Updated on 2024-10-25 GMT+08:00

Storing Hive Table Partitions to OBS and HDFS

Scenario

In the scenario where storage and compute resources are separated, you can specify different storage sources, for example, OBS or HDFS, for partitions in a Hive partitioned table.

This feature applies only to MRS 3.2.0 or later. This section describes the capability of specifying storage sources for partitioned tables.
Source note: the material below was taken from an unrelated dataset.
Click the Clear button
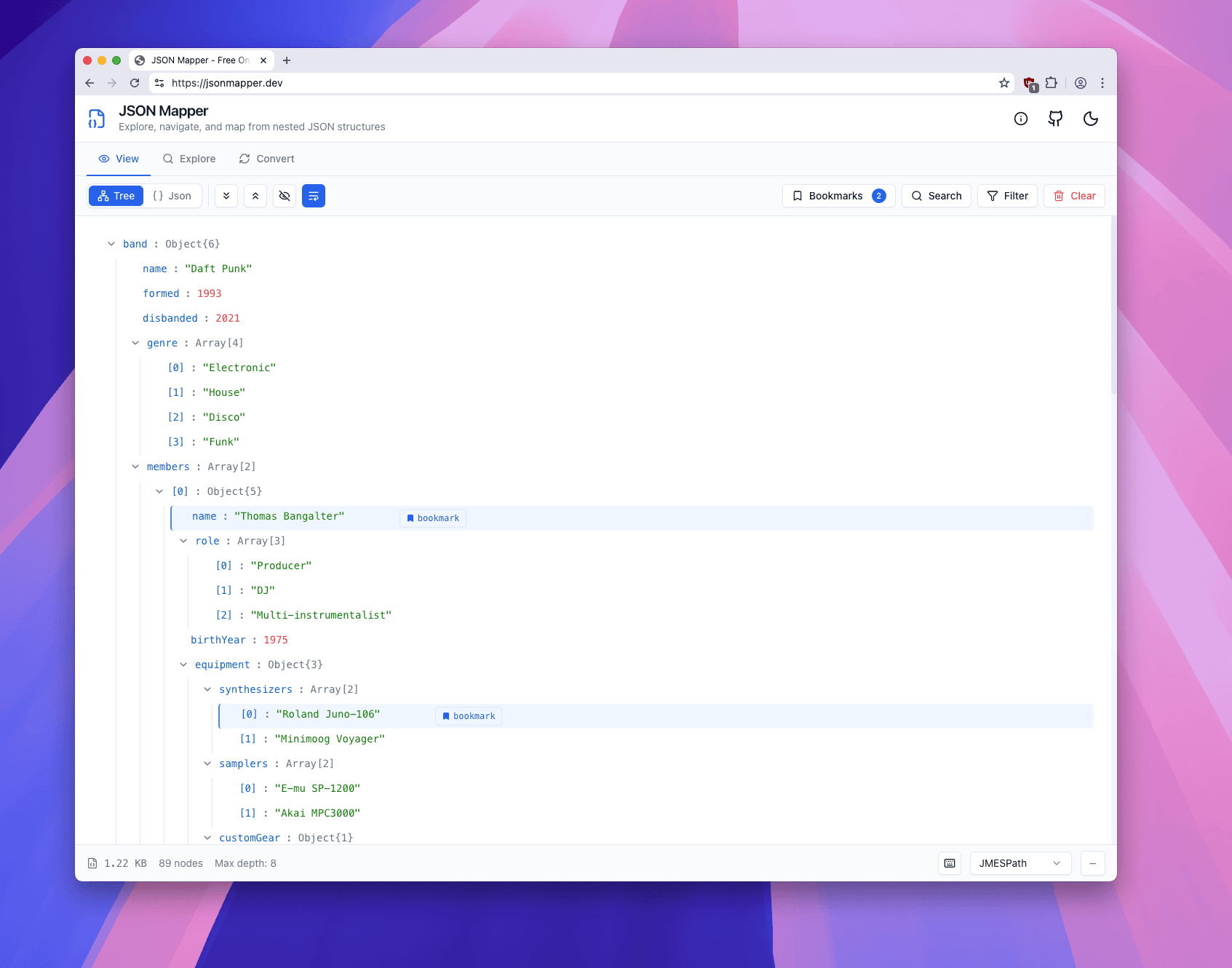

For details about how to connect Hive to OBS in the storage-compute decoupling scenario, see Interconnecting Hive with OBS.

Prerequisites

The Hive client has been installed.

Example

  1. Log in to the node where the Hive client is installed as the Hive client installation users.
  2. Run the following command to go to the client installation directory:

    cd Client installation directory

    For example, if the client installation directory is /opt/client, run the following command:

    cd /opt/client

  3. Run the following command to configure environment variables:

    source bigdata_env

  4. Check whether the cluster authentication mode is in security mode.
    • If yes, run the following command to authenticate the user:

      kinit Hive service user

    • If no, go to 5.
  5. Run the following command to log in to the Hive client:

    beeline

  6. Run the following commands to create a Hive partitioned table named table_1, and set the path of partitions pt=?2021-12-12 and pt='2021-12-18 to hdfs//xxx and obs://xxx respectively:

    create table table_1(id string) partitioned by(pt string) [stored as [orc|textfile|parquet|...]];

    alter table table_1 add partition(pt='2021-12-12') location 'hdfs://xxx';

    alter table table_1 add partition(pt='2021-12-18') location 'obs://xxx';

  7. After data is inserted into table_1, it is stored in the corresponding storage source. You can run the desc command to view the location of each partition.

    desc formatted table_1 partition(pt='2021-12-18');